▶ [Record extracts]:

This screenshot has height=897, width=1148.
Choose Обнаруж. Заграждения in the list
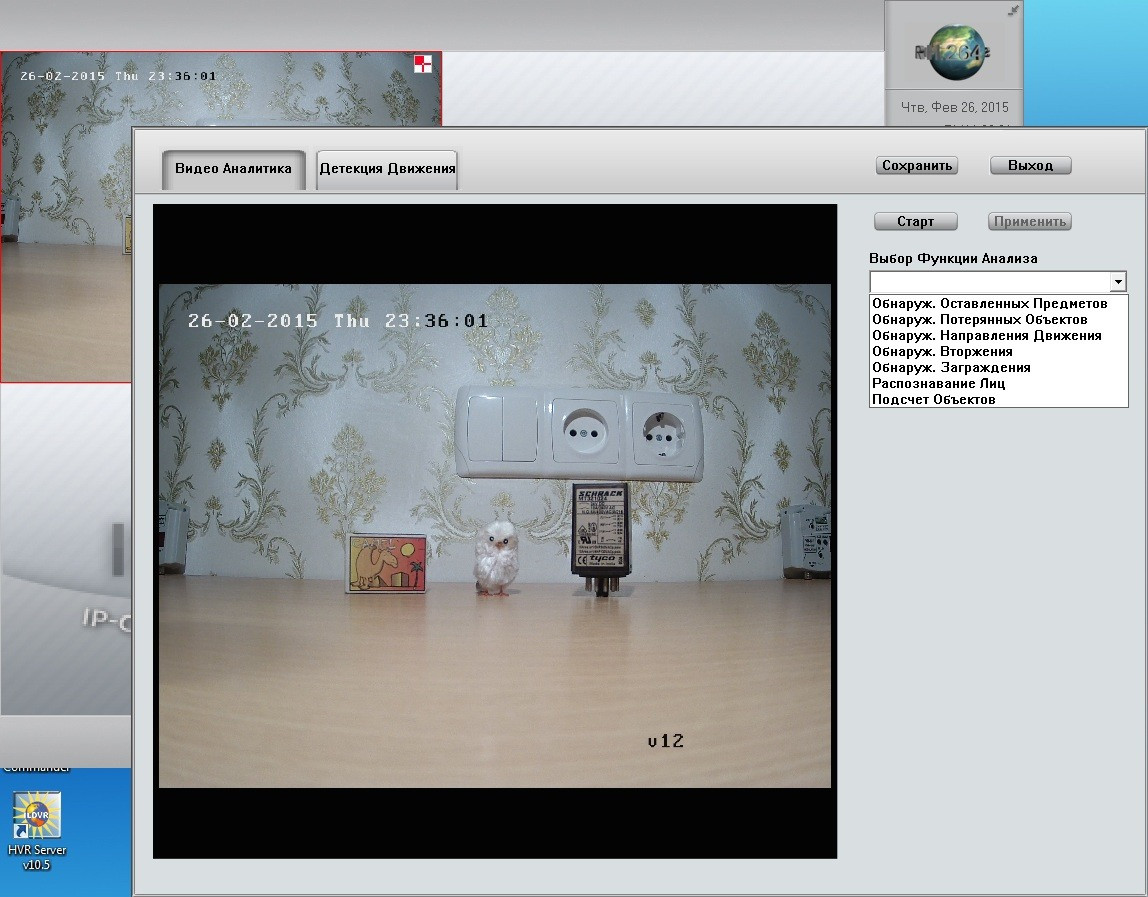(x=951, y=367)
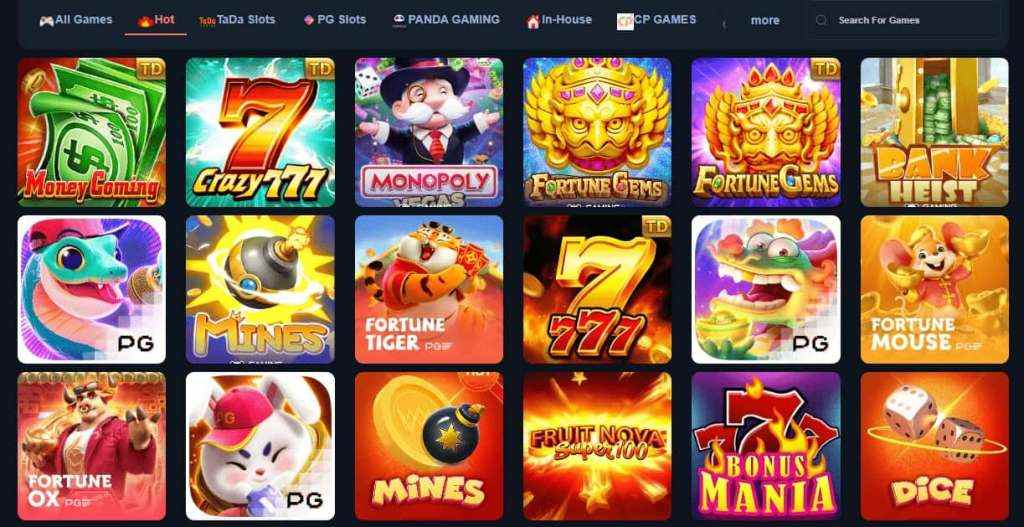This screenshot has width=1024, height=527.
Task: Launch the Fortune Mouse game
Action: pos(935,289)
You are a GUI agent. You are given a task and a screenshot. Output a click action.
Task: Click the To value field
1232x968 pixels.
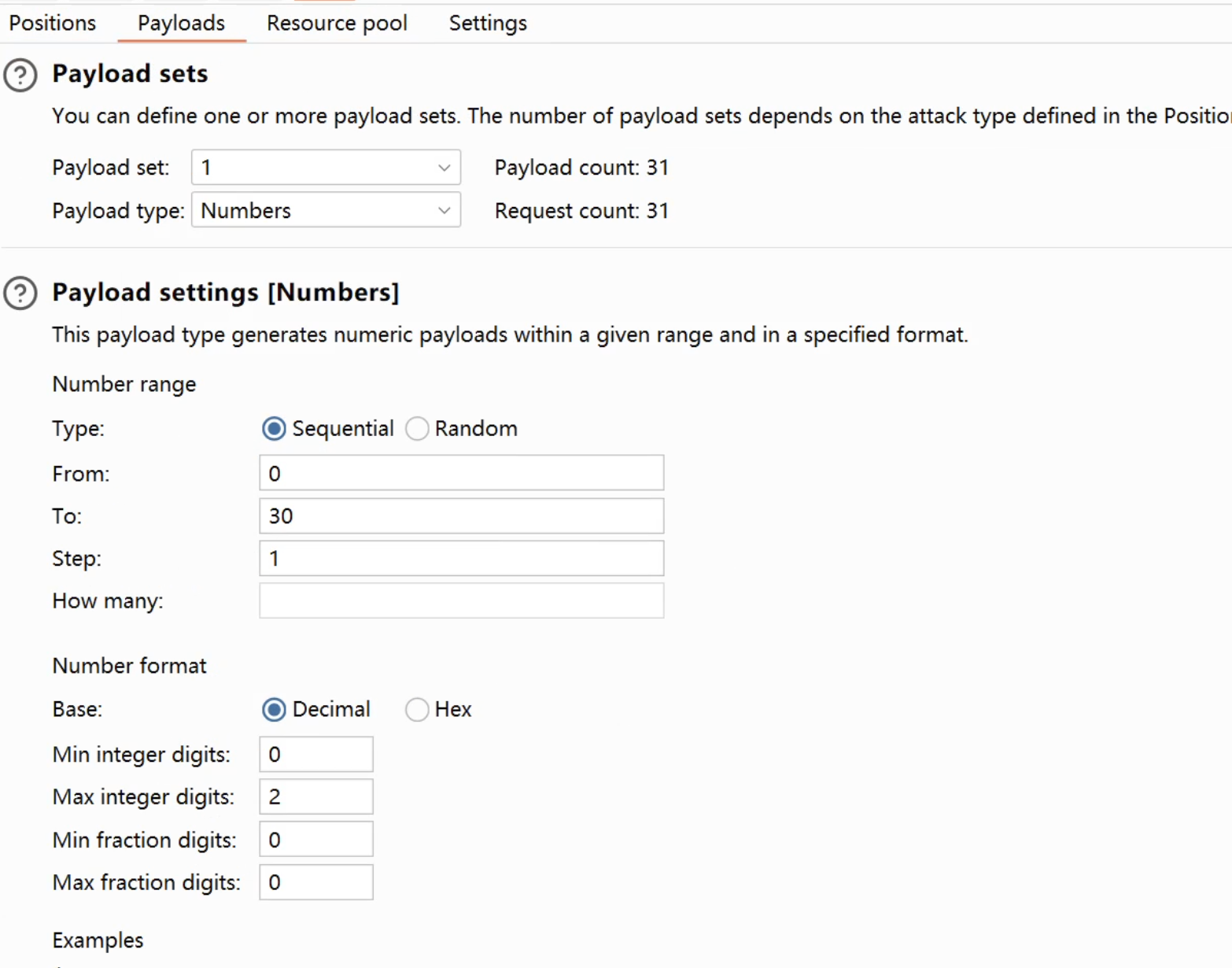pyautogui.click(x=461, y=516)
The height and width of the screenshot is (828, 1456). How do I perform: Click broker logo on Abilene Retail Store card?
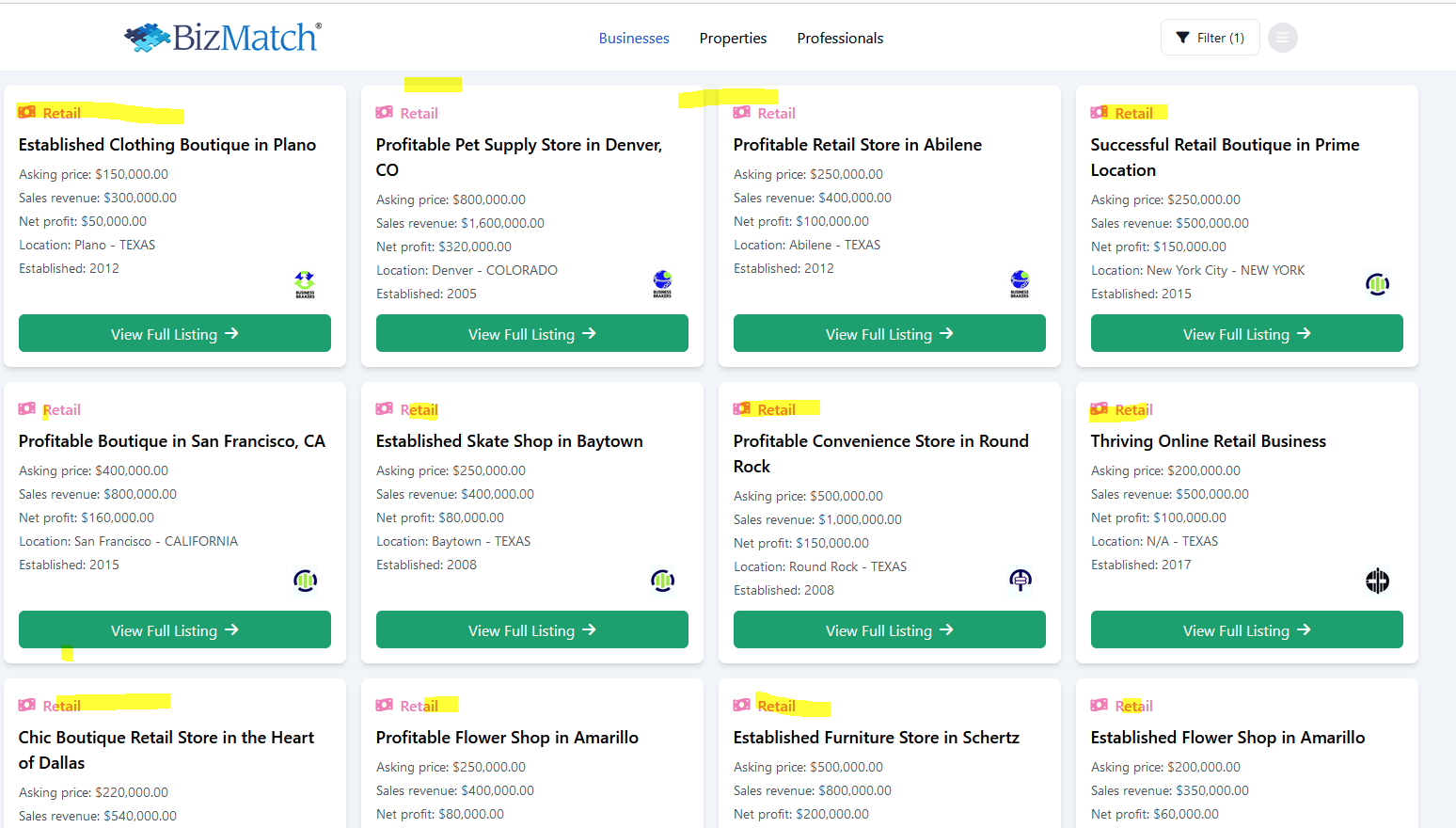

▶ [The task]: Transcribe each record exactly as it stands, setting aside any pictures.

▶ [Result of this exercise]:
This screenshot has height=897, width=1148.
Choose Обнаруж. Заграждения in the list
(x=951, y=367)
This screenshot has width=1024, height=527.
Task: Launch the Fortune Mouse game
Action: pos(935,289)
You are a GUI agent. You are given a task and a screenshot. Output a click action.
Task: Click the To value field
1232x968 pixels.
pyautogui.click(x=461, y=516)
The height and width of the screenshot is (828, 1456). How do I perform: Click broker logo on Abilene Retail Store card?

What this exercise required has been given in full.